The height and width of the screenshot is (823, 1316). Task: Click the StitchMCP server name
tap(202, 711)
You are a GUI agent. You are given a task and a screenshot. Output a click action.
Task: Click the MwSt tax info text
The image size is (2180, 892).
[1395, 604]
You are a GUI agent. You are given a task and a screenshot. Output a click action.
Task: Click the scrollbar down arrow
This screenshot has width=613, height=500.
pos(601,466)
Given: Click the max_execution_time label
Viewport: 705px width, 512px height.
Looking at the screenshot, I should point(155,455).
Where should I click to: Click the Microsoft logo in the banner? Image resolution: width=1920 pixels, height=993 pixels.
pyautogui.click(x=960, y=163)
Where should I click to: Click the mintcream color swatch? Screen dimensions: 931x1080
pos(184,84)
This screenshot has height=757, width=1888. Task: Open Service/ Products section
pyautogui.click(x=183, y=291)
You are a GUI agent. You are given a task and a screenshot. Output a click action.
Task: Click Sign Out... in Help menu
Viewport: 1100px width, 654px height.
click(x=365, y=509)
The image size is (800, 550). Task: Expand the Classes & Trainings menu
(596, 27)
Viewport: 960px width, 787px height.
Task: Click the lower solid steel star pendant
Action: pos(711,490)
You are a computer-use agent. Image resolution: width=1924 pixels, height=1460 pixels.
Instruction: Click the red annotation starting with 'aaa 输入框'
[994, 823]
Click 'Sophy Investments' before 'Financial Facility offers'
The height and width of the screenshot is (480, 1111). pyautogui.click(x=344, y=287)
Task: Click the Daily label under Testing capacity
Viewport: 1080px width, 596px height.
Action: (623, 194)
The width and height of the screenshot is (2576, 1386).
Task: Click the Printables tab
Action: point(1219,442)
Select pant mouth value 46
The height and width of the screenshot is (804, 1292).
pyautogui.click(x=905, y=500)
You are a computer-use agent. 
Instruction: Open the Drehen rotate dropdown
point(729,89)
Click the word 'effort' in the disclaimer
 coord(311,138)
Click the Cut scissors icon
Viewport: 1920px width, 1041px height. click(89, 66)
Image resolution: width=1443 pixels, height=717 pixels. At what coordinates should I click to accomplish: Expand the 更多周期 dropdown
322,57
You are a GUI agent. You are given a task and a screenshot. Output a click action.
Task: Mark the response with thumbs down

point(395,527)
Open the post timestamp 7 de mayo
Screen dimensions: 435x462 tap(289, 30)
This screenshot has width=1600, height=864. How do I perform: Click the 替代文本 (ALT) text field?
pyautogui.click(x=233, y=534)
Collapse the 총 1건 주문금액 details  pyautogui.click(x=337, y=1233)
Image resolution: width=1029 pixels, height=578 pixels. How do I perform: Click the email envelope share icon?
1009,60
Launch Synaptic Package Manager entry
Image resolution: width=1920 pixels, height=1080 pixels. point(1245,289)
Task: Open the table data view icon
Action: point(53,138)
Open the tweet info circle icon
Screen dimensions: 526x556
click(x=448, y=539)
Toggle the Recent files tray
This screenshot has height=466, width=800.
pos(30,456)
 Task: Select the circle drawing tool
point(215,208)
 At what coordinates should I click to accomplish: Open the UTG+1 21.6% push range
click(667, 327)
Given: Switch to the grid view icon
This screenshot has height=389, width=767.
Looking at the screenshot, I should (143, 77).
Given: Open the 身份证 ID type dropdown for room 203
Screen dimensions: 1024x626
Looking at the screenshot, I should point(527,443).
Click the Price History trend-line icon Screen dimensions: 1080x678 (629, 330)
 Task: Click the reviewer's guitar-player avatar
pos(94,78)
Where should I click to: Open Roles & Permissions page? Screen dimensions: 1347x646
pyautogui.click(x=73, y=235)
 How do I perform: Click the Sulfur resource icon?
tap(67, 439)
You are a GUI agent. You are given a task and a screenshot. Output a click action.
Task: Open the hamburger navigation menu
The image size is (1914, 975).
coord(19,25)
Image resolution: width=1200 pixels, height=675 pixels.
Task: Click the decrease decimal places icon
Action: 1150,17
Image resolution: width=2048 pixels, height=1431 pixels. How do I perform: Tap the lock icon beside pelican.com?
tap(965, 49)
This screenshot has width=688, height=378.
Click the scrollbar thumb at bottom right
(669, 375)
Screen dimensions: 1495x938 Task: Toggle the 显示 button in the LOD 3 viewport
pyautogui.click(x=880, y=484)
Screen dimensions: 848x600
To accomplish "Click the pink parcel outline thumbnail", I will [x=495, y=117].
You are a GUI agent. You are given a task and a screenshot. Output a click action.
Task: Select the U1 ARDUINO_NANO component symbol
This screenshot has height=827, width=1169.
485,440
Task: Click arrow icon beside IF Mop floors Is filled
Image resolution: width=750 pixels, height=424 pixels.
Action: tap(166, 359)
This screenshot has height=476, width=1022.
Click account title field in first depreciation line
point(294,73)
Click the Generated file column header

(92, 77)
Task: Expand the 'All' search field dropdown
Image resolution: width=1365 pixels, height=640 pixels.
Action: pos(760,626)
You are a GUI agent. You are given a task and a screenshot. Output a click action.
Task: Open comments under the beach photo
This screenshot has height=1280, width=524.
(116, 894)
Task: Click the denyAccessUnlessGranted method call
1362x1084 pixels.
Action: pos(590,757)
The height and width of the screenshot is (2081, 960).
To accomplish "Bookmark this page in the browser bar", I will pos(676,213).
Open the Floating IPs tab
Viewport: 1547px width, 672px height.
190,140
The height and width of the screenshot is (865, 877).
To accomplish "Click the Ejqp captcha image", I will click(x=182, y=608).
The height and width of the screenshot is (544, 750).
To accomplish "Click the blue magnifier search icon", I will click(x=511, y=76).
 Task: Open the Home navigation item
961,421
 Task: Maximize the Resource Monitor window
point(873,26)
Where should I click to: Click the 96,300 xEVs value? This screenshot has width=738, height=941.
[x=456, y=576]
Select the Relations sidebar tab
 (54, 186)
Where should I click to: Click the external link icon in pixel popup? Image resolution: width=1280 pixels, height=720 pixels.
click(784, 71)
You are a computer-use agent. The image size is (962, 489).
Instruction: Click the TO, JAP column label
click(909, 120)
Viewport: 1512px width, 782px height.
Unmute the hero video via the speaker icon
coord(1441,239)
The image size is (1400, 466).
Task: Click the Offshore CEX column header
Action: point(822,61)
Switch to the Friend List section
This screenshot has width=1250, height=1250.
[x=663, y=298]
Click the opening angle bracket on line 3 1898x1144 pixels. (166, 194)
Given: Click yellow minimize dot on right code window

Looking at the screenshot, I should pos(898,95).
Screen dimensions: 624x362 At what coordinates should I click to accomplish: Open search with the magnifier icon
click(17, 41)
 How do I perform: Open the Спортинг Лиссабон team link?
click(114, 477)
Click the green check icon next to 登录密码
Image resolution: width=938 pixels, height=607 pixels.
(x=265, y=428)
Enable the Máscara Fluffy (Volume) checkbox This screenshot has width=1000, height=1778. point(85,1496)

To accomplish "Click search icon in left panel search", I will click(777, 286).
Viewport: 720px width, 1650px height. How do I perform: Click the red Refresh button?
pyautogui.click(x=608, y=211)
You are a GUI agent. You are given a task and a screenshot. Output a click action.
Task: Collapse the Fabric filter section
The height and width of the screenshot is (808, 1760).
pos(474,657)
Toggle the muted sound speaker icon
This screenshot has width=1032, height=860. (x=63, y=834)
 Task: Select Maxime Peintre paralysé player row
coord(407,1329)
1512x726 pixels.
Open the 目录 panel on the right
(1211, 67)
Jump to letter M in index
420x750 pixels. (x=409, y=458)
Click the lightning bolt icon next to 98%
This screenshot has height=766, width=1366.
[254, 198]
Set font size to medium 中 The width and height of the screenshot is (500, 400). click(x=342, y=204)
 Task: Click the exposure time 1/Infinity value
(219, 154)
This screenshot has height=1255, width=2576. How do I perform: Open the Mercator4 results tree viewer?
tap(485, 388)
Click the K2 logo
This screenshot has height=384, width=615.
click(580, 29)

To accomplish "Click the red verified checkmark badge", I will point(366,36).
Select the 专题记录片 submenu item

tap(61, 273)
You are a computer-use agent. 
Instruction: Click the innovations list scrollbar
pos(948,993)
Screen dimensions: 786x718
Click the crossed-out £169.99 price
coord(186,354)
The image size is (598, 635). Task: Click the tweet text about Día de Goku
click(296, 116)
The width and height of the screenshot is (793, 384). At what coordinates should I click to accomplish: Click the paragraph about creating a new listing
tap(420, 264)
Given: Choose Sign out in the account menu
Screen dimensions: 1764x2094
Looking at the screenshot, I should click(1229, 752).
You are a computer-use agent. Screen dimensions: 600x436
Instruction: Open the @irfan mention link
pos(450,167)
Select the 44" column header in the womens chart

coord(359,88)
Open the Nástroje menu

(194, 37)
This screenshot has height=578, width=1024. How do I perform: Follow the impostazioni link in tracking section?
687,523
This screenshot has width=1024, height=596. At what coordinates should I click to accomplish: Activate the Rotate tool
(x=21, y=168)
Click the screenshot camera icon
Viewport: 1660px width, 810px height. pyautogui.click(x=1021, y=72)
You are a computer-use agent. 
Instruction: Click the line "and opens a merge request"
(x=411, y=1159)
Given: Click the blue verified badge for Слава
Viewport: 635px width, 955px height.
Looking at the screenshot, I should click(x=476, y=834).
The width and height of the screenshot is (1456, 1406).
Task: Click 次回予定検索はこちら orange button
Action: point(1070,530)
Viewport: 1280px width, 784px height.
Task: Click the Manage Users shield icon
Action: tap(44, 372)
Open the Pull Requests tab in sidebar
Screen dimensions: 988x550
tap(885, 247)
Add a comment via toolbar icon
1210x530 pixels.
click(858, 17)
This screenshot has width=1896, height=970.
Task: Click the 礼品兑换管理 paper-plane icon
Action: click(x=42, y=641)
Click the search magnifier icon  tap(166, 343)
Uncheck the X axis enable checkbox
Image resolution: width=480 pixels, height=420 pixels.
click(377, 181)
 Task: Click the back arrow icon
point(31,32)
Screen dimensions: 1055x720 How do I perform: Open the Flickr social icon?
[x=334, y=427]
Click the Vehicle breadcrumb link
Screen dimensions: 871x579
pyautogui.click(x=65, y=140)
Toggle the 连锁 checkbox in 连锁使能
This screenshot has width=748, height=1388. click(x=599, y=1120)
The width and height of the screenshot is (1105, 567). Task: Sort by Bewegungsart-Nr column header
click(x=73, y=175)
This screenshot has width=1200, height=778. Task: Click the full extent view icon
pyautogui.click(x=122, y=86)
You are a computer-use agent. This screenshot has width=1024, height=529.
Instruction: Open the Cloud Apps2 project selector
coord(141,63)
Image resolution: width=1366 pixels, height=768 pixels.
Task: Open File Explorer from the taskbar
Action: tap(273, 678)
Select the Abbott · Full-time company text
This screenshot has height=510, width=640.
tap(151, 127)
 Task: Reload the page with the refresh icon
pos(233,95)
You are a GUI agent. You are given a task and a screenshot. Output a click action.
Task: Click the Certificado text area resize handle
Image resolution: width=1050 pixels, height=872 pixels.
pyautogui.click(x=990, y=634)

—————

### What you need to do
Please reproduce the listing above word for word, from the line containing "Select the Abbott · Full-time company text" down to the end of the listing.

### The reply
Select the Abbott · Full-time company text
This screenshot has height=510, width=640.
tap(151, 127)
 Task: Reload the page with the refresh icon
pos(233,95)
You are a GUI agent. You are given a task and a screenshot. Output a click action.
Task: Click the Certificado text area resize handle
Image resolution: width=1050 pixels, height=872 pixels.
pyautogui.click(x=990, y=634)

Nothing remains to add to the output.